Type Default Details
trigger array Expected to be the same shape as the input
target_class str The target class for inputs with the trigger
args
test_only bool False
poison_fraction float 0.1
import torch
import torch.nn.functional as F

from similarity_learning.all import *
mnist = MNIST()
classifier = MLP(10)
/home/paperspace/.local/lib/python3.9/site-packages/torch/nn/modules/lazy.py:180: UserWarning: Lazy modules are a new feature under heavy development so changes to the API or functionality can happen at any moment.
  warnings.warn('Lazy modules are a new feature under heavy development '
patch = torch.tensor([[1, 0, 1],
                      [0, 1, 0],
                      [1, 0, 1]]).int()*255
trigger = F.pad(patch, (25, 0, 25, 0)).numpy()
PILImageBW.create(trigger).show()
<AxesSubplot:>

Training without Poison (Baseline)

learn = Learner(mnist.dls(), classifier, metrics=accuracy, cbs=BadNetsAttack(trigger, target_class='0', test_only=True))
learn.fit_one_cycle(1)
epoch train_loss valid_loss accuracy time
0 0.115392 0.093313 0.970600 00:17

Benign Accuracy

learn.show_results()

acc = learn.validate()[1]
test(acc, .95, ge)
print(as_percentage(acc))
97.06%

Attack Success

We obviously expect the baseline ASR to be quite low.

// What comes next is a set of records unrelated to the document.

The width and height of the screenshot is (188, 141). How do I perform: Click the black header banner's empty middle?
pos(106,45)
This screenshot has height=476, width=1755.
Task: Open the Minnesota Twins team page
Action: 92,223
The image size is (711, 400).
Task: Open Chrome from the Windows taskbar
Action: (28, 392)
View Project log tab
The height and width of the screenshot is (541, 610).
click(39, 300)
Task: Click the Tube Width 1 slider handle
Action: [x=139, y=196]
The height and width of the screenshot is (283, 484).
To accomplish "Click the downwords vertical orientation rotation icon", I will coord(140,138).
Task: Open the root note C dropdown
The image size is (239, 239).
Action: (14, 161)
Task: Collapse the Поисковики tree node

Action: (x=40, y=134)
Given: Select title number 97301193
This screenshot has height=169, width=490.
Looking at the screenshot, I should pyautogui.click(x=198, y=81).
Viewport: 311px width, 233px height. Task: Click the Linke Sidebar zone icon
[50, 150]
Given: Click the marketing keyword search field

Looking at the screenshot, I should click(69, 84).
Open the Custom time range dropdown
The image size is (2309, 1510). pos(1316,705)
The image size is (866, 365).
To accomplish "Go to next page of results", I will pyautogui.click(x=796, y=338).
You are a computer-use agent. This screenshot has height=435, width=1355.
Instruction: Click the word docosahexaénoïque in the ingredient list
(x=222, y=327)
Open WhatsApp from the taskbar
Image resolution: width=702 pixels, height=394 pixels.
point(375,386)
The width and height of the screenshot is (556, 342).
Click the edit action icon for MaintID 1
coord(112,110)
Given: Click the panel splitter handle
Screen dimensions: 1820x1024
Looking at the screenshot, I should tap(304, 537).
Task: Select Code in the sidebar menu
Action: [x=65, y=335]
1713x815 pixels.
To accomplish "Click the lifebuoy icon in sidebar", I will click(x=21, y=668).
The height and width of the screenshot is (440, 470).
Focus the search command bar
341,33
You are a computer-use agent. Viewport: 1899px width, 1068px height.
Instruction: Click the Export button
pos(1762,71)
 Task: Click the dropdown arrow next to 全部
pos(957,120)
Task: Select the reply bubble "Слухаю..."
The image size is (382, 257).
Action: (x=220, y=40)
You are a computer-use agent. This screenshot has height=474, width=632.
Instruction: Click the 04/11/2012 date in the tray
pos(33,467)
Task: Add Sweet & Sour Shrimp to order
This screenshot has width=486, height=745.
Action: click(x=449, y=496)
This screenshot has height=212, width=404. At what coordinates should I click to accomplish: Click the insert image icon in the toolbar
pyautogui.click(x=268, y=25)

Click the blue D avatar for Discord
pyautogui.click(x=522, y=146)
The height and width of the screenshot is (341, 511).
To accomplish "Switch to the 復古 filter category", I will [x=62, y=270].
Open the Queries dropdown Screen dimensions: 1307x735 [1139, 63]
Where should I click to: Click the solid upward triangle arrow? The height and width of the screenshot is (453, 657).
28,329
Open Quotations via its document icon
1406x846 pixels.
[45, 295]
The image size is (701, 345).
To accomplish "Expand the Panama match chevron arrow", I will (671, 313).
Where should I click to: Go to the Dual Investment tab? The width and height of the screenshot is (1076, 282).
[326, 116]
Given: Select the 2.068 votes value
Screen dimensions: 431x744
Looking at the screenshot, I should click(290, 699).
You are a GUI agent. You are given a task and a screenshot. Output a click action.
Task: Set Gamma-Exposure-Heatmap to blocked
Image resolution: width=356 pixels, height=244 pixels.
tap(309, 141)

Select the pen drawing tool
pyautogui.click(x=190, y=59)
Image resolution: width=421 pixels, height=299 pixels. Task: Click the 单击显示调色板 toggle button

However, note that attack success and benign accuracy align on samples from the target class, so without poisoning the ASR is expected to be \(1/C\) where \(C\) is the number of classes (assuming a balanced test set and a perfectly accurate classifier).

learn.show_results(2)

Since MNIST isn’t a balanced dataset, and the model isn’t perfectly accurate, the baseline ASR might be over \(10\%\), but not by much:

acc = learn.validate(2)[1]
test(acc, .15, le)
print(as_percentage(acc))
9.95%

Training With Poison

learn = Learner(mnist.dls(), classifier, metrics=accuracy, cbs=BadNetsAttack(trigger, target_class='0'))
learn.fit_one_cycle(1)
epoch train_loss valid_loss accuracy time
0 0.067391 0.073537 0.977600 00:20

Here’s what the poison data looks like:

learn.dls.train_ds.poison.dl().show_batch()

Benign Accuracy

learn.show_results()

acc = learn.validate()[1]
test(acc, .95, ge)
print(as_percentage(acc))
97.76%

Attack Success

learn.show_results(2)

acc = learn.validate(2)[1]
test(acc, .95, ge)
print(as_percentage(acc))
100.0%